July 2, 2012 / 4:54 AM / 7 years ago

Australian PM campaigns to sell unpopular carbon tax

CANBERRA (Reuters) - Australian Prime Minister Julia Gillard began an election-style campaign on Monday to promote a tax on carbon emissions, with her political survival hanging on a program highly unpopular with both industry and voters.

Australia's Prime Minister Julia Gillard speaks during a news conference in west Sydney July 11, 2011. Australia unveiled its most sweeping economic reform in decades on Sunday with a plan to tax carbon emissions from the nation's worst polluters, reviving hopes of stronger global climate action with the largest emissions trade scheme outside Europe. REUTERS/Daniel Munoz

Gillard’s poll rating remains near record lows and some 2,000 protesters denounced the tax when they marched through Sydney on Sunday, the day the tax came into force.

The carbon price applies to nearly 300 companies and city councils. It is designed to fight global warming and help curb carbon emissions by five percent of 2000 levels by 2020.

The carbon price forces the biggest polluters, from coal-fired power stations to smelters, to pay A$23 ($23) per metric ton (1.1023 tons) of carbon dioxide emitted, more than twice the cost of carbon in the European Union, currently trading around 8.15 euros ($10) a metric ton.

Gillard embarked on a round of radio and television interviews and said voters would see a muted impact of the carbon price on the economy and they would realize opposition warnings of big job losses were wrong.

“People will have the opportunity to judge for themselves,” she told Australian television. “And what people are going to see is tax cuts.”

The tax is to be superseded in 2015 by a trading scheme with international links under which companies will be able to buy permits authorizing emissions or carbon “offsets” allowing for energy savings elsewhere.


For now, businesses will have the economic pain dulled by billions of dollars in sweeteners and free permits. Industries will get exemptions, especially those with large export volumes.

Voters have also been given tax cuts to compensate for the impact of the carbon tax on prices, such as higher electricity bills. The consumer price index is forecast to rise by an extra 0.7 percentage points in the coming year.

But a Nielsen poll in Fairfax newspapers on Monday found 62 percent of voters opposed the carbon price, and that Gillard’s minority government would be thrown out of office if an election were called now.

The conservative opposition has vowed to scrap the tax if it wins power at the next election, which is due in late 2013 but could be called at any time.

From 2015, polluters and investors will be able to buy carbon offsets overseas from projects that cut emissions, like wind farms. Ultimately, they may trade with schemes in Europe, New Zealand and possibly those planned in South Korea and China.

Australia has amongst the world’s highest per capita CO2 emissions due to its reliance on coal-fired power stations.

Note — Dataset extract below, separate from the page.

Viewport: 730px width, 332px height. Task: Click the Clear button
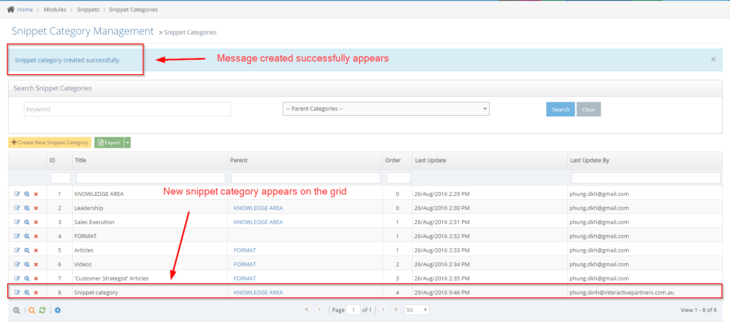coord(588,109)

The companies covered, making up about 60 percent of Australia’s roughly 550 million metric tons of CO2 a year, will pay a fixed price for the first three years of CO2 emissions, reaching A$25.40 a metric ton in the final year.

Business groups and many big polluters, such as miners, remain vehemently opposed to the plan and uncertainty over its future is crimping investment in the power sector.

UBS has cut its earnings estimates for global mining companies BHP Billiton and Rio Tinto by between 3 and 4 percent ahead of the carbon tax and another tax on mining profits, which also began on Sunday.

Despite the scheme’s soft start and openness to international markets, bankers and big polluters are cautious, with opposition leader Tony Abbott’s “blood oath” to repeal the scheme stirring unease.

Traders are also awaiting final rules on how the government will set a floor price on permits to be purchased from 2015.

Morgan Stanley says international trade in credits and offsets is likely to be low until there is clarity on whether the measure could be repealed and on the level of a 2015-18 floor price. Also unclear is whether Australia will agree to a second commitment period under the Kyoto protocol of 1997.

“Since a domestic unit auction will most likely not occur until after the next election in late 2013, if the opposition is still talking about rescission and repeal, it is unlikely that a forward market will develop in these units,” Emile Abdurahman, executive director of Morgan Stanley Commodities in Sydney, said in emailed comments.

For now, repeal remains a real possibility because of the way it has polarized the country, Australian National University climate policy analyst Frank Jotzo wrote in a recent commentary.

“Australia’s carbon pricing mechanism might enter history as one of the best-designed yet shortest-lived policies for climate change mitigation.”